SUPPLIED DATA -
________________________
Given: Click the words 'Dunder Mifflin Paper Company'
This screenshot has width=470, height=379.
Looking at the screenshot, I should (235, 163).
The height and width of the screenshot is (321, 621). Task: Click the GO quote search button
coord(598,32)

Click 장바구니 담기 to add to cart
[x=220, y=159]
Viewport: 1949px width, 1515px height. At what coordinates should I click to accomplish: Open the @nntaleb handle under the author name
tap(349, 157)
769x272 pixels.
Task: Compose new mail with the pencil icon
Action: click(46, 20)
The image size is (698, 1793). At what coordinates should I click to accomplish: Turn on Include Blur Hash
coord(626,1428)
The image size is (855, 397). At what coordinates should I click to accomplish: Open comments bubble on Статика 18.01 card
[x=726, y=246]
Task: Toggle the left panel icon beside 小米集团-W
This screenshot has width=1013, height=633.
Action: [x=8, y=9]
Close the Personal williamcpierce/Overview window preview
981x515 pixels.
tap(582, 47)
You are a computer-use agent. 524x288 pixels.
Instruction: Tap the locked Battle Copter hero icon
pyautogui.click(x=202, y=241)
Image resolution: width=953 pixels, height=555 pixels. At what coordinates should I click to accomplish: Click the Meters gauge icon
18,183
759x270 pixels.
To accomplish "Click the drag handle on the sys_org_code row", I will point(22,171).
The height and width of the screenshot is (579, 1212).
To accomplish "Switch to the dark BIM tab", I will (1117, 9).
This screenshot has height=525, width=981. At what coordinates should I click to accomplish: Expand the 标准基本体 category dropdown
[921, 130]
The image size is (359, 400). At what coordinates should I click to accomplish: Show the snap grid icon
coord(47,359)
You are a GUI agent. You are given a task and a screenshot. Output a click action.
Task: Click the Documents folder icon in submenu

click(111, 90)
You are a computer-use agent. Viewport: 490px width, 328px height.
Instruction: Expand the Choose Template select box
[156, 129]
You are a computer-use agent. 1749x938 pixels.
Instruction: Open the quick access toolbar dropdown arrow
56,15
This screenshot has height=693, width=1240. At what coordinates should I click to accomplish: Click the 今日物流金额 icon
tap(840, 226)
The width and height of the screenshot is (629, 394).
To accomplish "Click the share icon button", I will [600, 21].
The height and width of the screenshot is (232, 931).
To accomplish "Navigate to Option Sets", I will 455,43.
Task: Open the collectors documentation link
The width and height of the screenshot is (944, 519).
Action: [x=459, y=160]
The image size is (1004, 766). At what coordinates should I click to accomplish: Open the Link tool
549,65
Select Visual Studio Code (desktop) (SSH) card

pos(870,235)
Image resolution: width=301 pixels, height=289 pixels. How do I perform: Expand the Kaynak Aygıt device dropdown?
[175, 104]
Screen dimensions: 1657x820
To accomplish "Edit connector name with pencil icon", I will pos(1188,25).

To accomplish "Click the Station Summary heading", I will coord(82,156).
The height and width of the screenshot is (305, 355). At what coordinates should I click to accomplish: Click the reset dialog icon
________________________
EXERCISE DETAILS - With no line skipped, copy the entries exactly as written.

RESULT BELOW -
Given: Click the words 'Dunder Mifflin Paper Company'
This screenshot has width=470, height=379.
Looking at the screenshot, I should (235, 163).
The height and width of the screenshot is (321, 621). Task: Click the GO quote search button
coord(598,32)

Click 장바구니 담기 to add to cart
[x=220, y=159]
Viewport: 1949px width, 1515px height. At what coordinates should I click to accomplish: Open the @nntaleb handle under the author name
tap(349, 157)
769x272 pixels.
Task: Compose new mail with the pencil icon
Action: click(46, 20)
The image size is (698, 1793). At what coordinates should I click to accomplish: Turn on Include Blur Hash
coord(626,1428)
The image size is (855, 397). At what coordinates should I click to accomplish: Open comments bubble on Статика 18.01 card
[x=726, y=246]
Task: Toggle the left panel icon beside 小米集团-W
This screenshot has width=1013, height=633.
Action: [x=8, y=9]
Close the Personal williamcpierce/Overview window preview
981x515 pixels.
tap(582, 47)
You are a computer-use agent. 524x288 pixels.
Instruction: Tap the locked Battle Copter hero icon
pyautogui.click(x=202, y=241)
Image resolution: width=953 pixels, height=555 pixels. At what coordinates should I click to accomplish: Click the Meters gauge icon
18,183
759x270 pixels.
To accomplish "Click the drag handle on the sys_org_code row", I will point(22,171).
The height and width of the screenshot is (579, 1212).
To accomplish "Switch to the dark BIM tab", I will (1117, 9).
This screenshot has height=525, width=981. At what coordinates should I click to accomplish: Expand the 标准基本体 category dropdown
[921, 130]
The image size is (359, 400). At what coordinates should I click to accomplish: Show the snap grid icon
coord(47,359)
You are a GUI agent. You are given a task and a screenshot. Output a click action.
Task: Click the Documents folder icon in submenu

click(111, 90)
You are a computer-use agent. Viewport: 490px width, 328px height.
Instruction: Expand the Choose Template select box
[156, 129]
You are a computer-use agent. 1749x938 pixels.
Instruction: Open the quick access toolbar dropdown arrow
56,15
This screenshot has height=693, width=1240. At what coordinates should I click to accomplish: Click the 今日物流金额 icon
tap(840, 226)
The width and height of the screenshot is (629, 394).
To accomplish "Click the share icon button", I will [600, 21].
The height and width of the screenshot is (232, 931).
To accomplish "Navigate to Option Sets", I will 455,43.
Task: Open the collectors documentation link
The width and height of the screenshot is (944, 519).
Action: [x=459, y=160]
The image size is (1004, 766). At what coordinates should I click to accomplish: Open the Link tool
549,65
Select Visual Studio Code (desktop) (SSH) card

pos(870,235)
Image resolution: width=301 pixels, height=289 pixels. How do I perform: Expand the Kaynak Aygıt device dropdown?
[175, 104]
Screen dimensions: 1657x820
To accomplish "Edit connector name with pencil icon", I will pos(1188,25).

To accomplish "Click the Station Summary heading", I will coord(82,156).
The height and width of the screenshot is (305, 355). At what coordinates should I click to accomplish: Click the reset dialog icon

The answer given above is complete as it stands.